--- START Text provided ---

Thursday, April 26, 2007

No more about S

S said do not write to me any more and of course that felt bad. I had been trying to help but she didn't like my methods. I knew she wouldn't like my methods but doing what she likes wouldn't have helped her. So I ask myself, should I have stuck to doing what she liked so that she would still love me? But I can't help answering, no, because if you stick to doing what people like, they don't love you, they love your doing what they like.

But what's the difference? Am I anything other than the things I choose to do (or don't choose to do if they are things I just do without thinking or choosing at all, but we are not looking at those things here, because I think that after all, you can make up for the things you can't control by applying the things you can)? I feel as though I am, so I could say I'm something other to me, but to other people, well, I'm not so sure.

It is the worst thing about me that I'm aware of, that I am perfectly able to pretend but I choose honesty. I know, it's supposed to be a virtue, but is anything virtuous that hurts others?

***

Why was I trying to help her? In the broadest sense, I was doing it because I want to help people. I'm only able to do it in my own idiom, and that doesn't mean I give all my money to charity (it's dubious what help that is in a lot of cases, given how little some charities actually achieve), nor do I volunteer a lot of my time in helpful ways. I suppose I need a connection to begin with. Maybe I just need to feel my volunteering is wanted -- mine personally, not just that of any avaiable warm body -- because I rarely feel better than when I'm doing something for someone else. In the narrower sense, I was doing it because she has gone badly off the rails, if she was ever on them. I wanted to rescue her. Believe me, if I have ever met someone in need of being rescued, S is it. Or pretends to be it.

Well, maybe having an oaf like me ride to your rescue is not something she enjoys, or anyone would enjoy.

And maybe that wasn't what I was doing. Maybe I just wanted the old S back. Maybe I just wanted the boring, one-note specimen that she had sent instead of the lively, engaging, wonderful person I had known to disappear.

Wrapped up in that is that I never believed she was the real thing. I believed she was a pupa, which could become a butterfly if circumstances allowed. But she wrapped her cocoon tighter, to the point where it seems suffocating, a cage rather than a step on the way to something better.

--- END Text provided ---

**Tasks**.
(a) In the blog post, which adjectives describe the person the writer had known before?
(b) Echo the passage of the blog post word for word, from "Well, maybe having" up to and including "known to disappear.".
The lines that come after the blog post have no connection to it.

--- START Supplied material ---

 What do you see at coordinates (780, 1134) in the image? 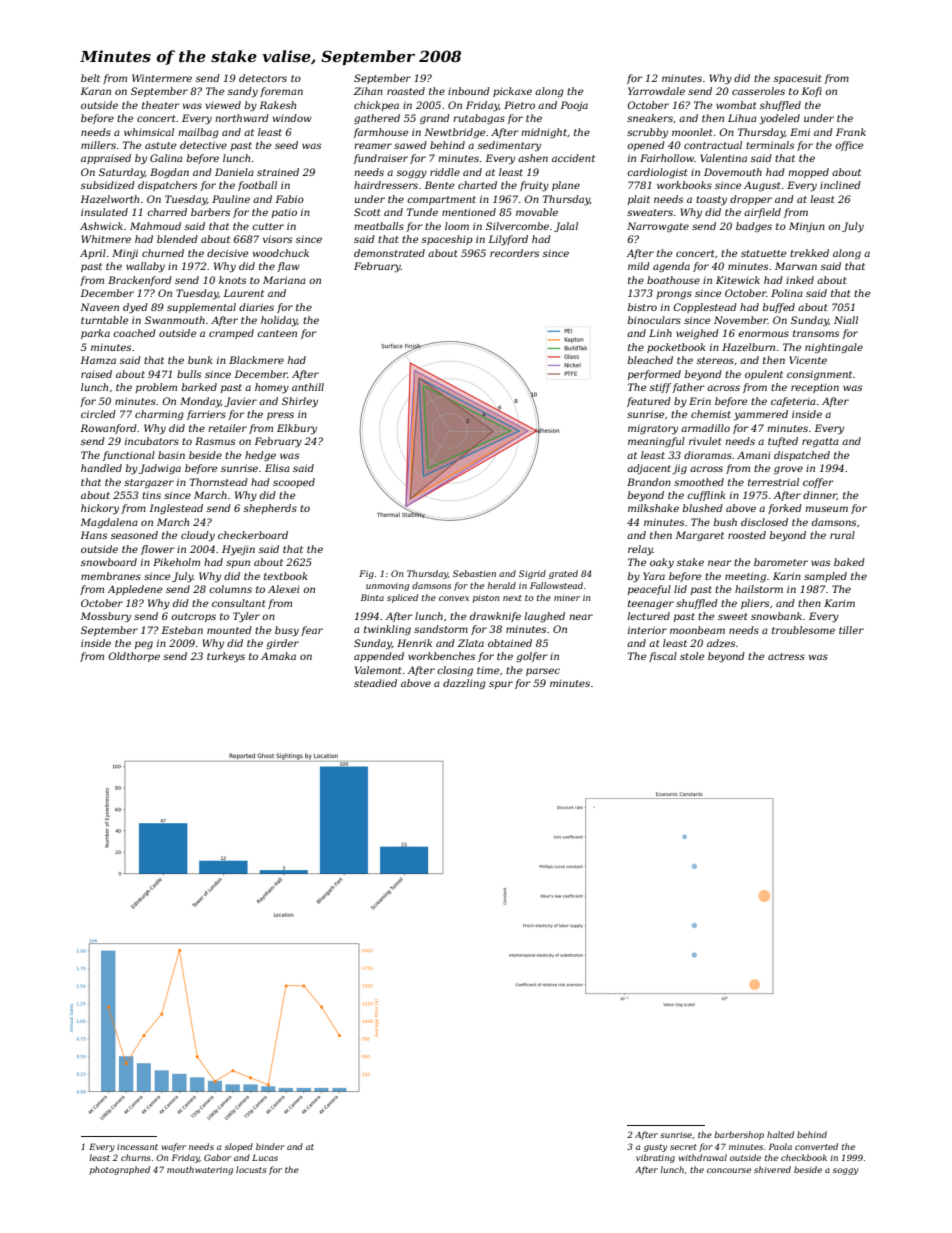
I see `halted` at bounding box center [780, 1134].
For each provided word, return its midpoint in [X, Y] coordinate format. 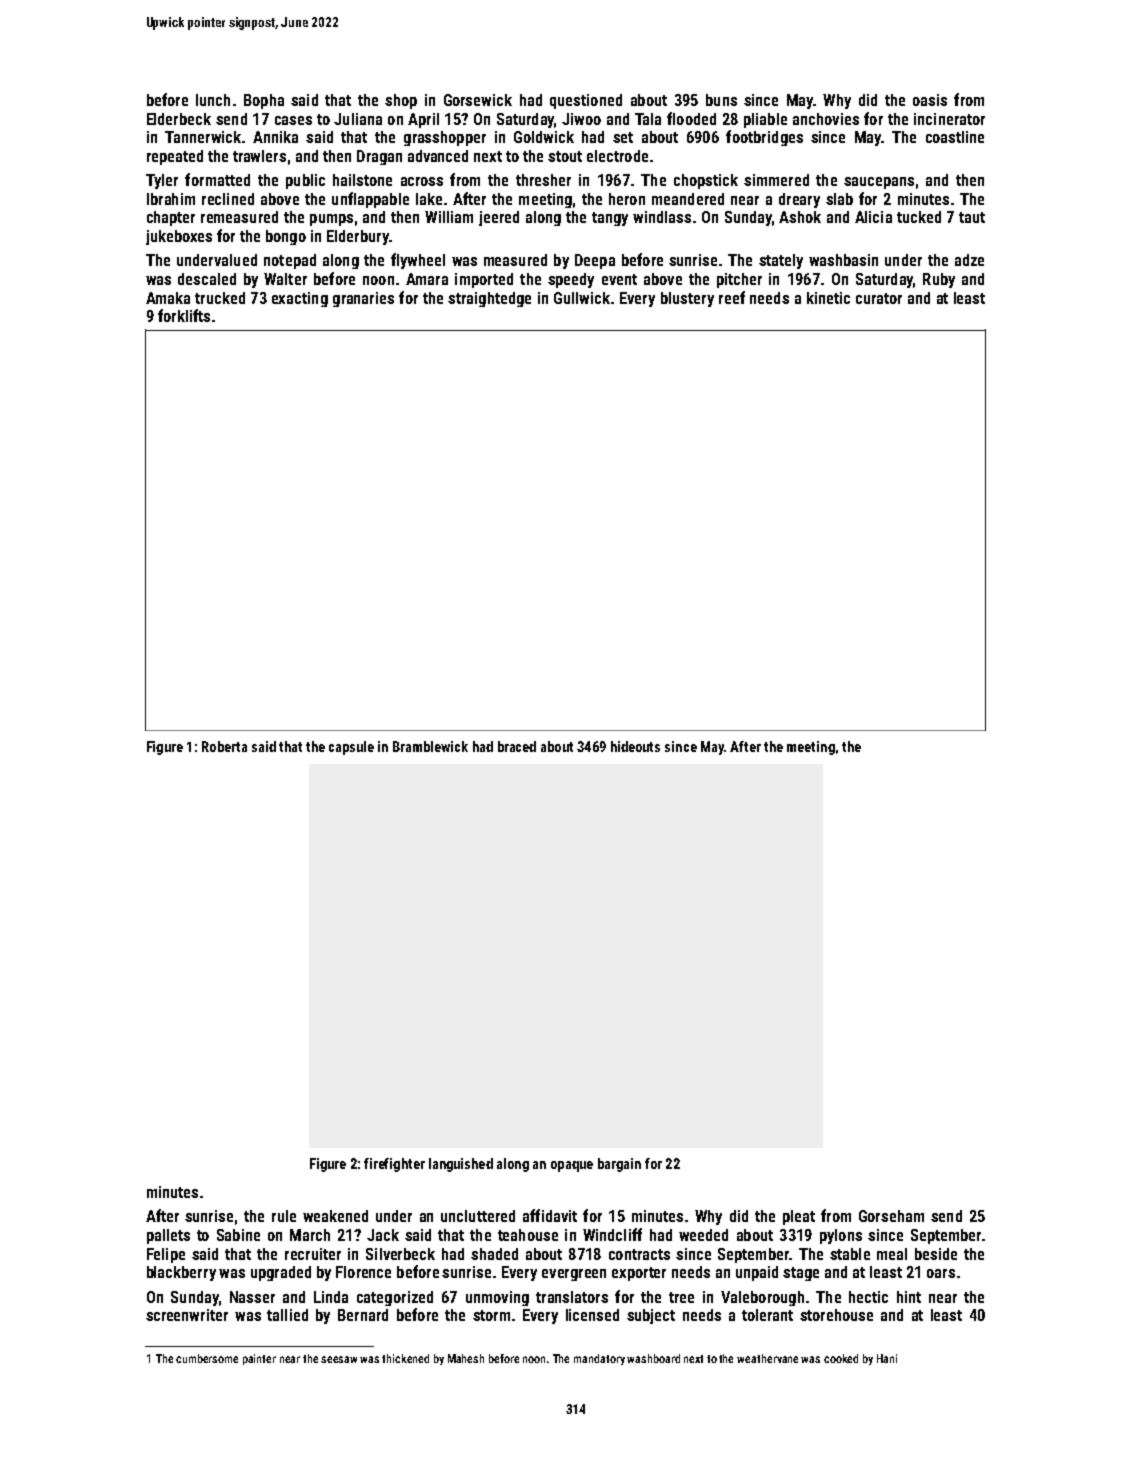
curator [879, 298]
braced [517, 746]
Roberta [224, 746]
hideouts [635, 746]
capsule [351, 748]
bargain [619, 1165]
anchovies [826, 119]
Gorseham [891, 1216]
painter [259, 1359]
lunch [213, 100]
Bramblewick [430, 746]
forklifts [184, 315]
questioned [586, 101]
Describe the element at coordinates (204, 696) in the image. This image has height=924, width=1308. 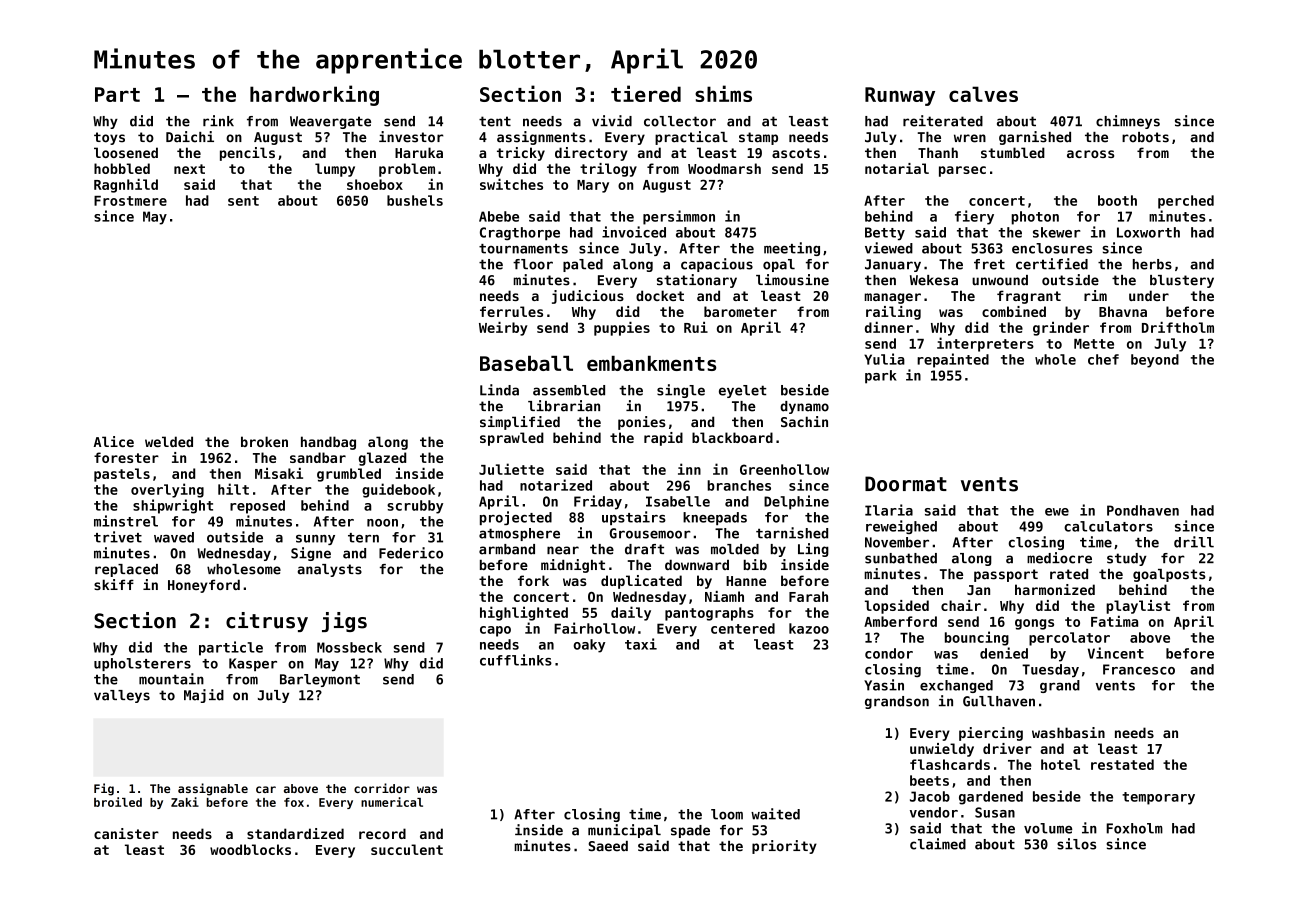
I see `Majid` at that location.
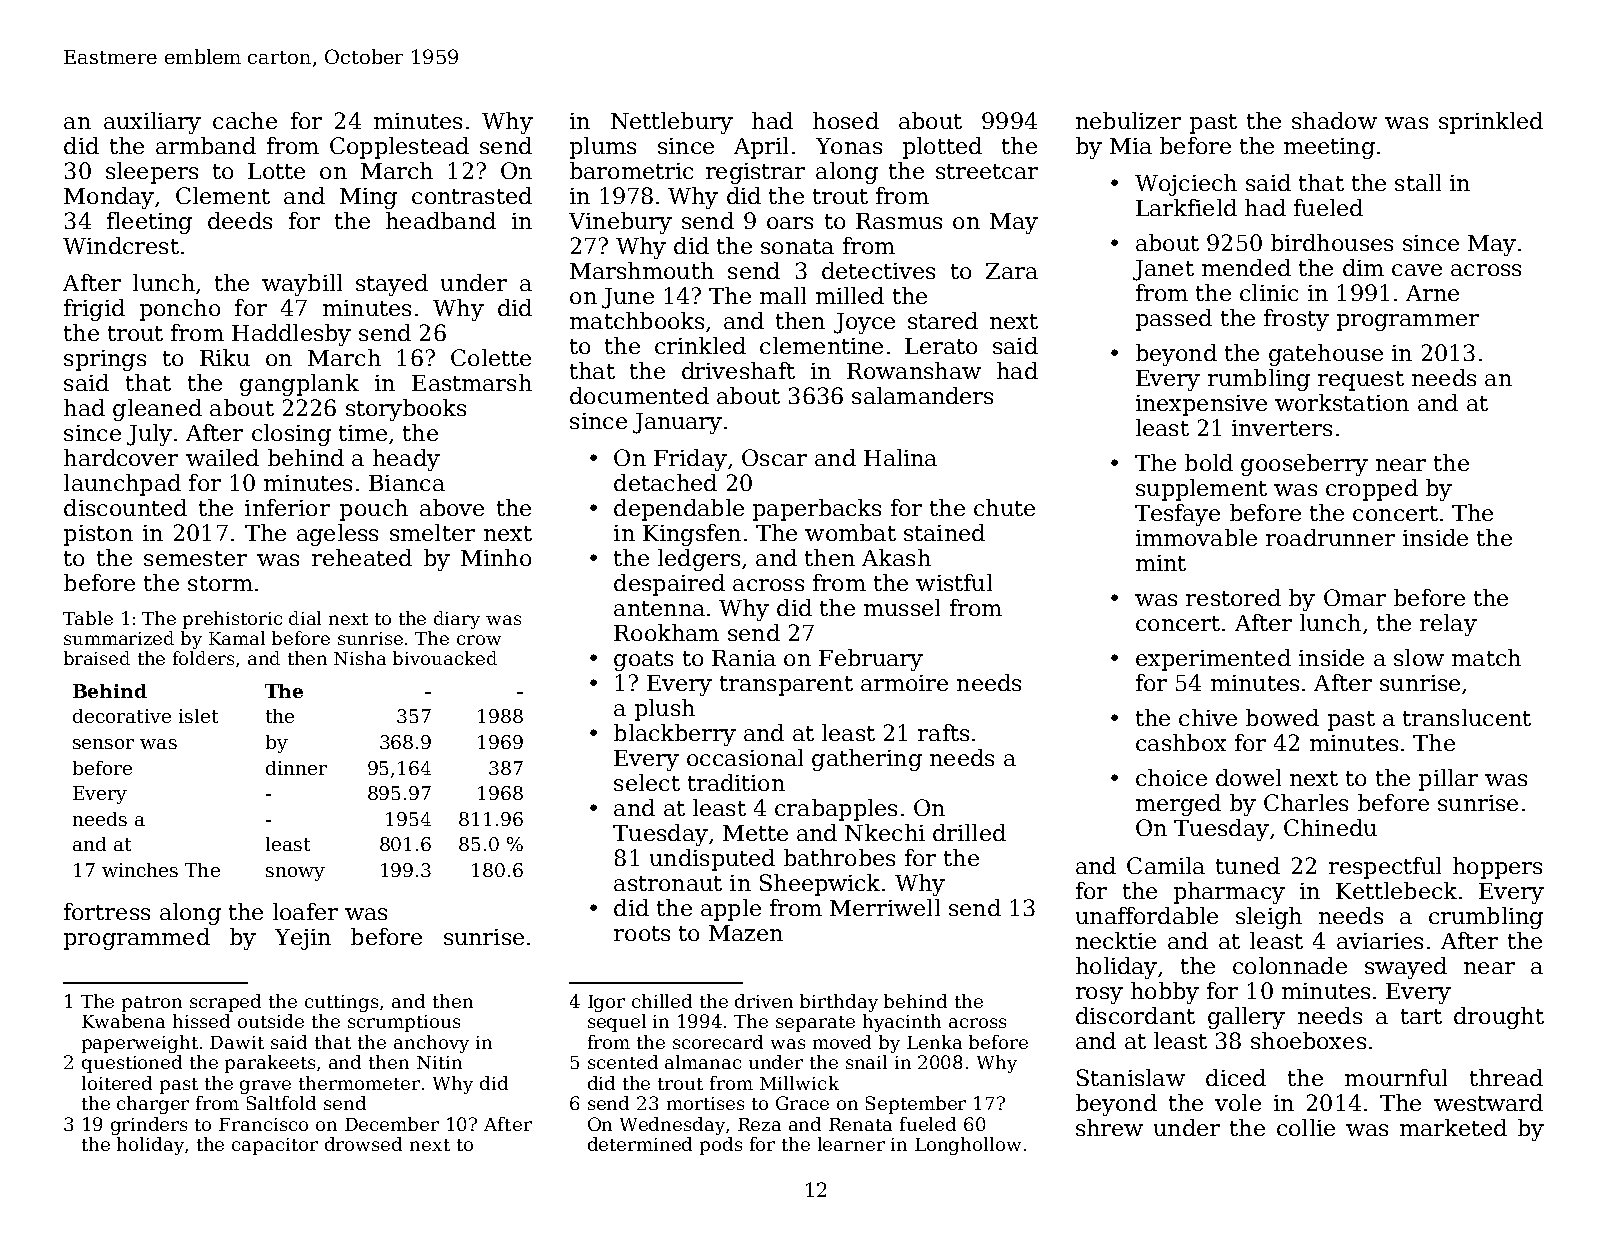 The height and width of the document is (1242, 1607). Describe the element at coordinates (1334, 120) in the document. I see `shadow` at that location.
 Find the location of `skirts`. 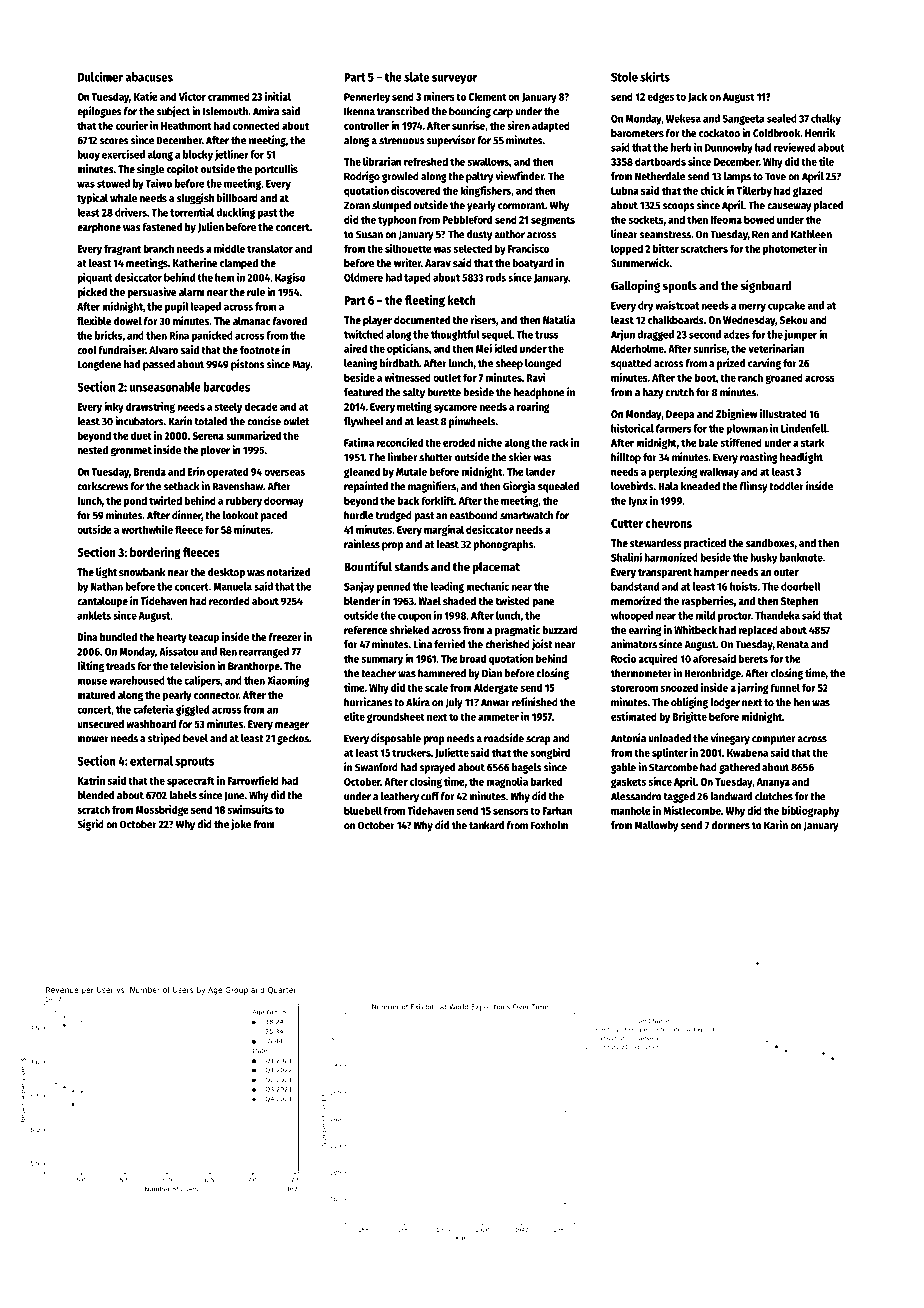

--- END Supplied material ---

**Outputs**.
(a) lively, engaging, wonderful

(b)
Well, maybe having an oaf like me ride to your rescue is not something she enjoys, or anyone would enjoy.

And maybe that wasn't what I was doing. Maybe I just wanted the old S back. Maybe I just wanted the boring, one-note specimen that she had sent instead of the lively, engaging, wonderful person I had known to disappear.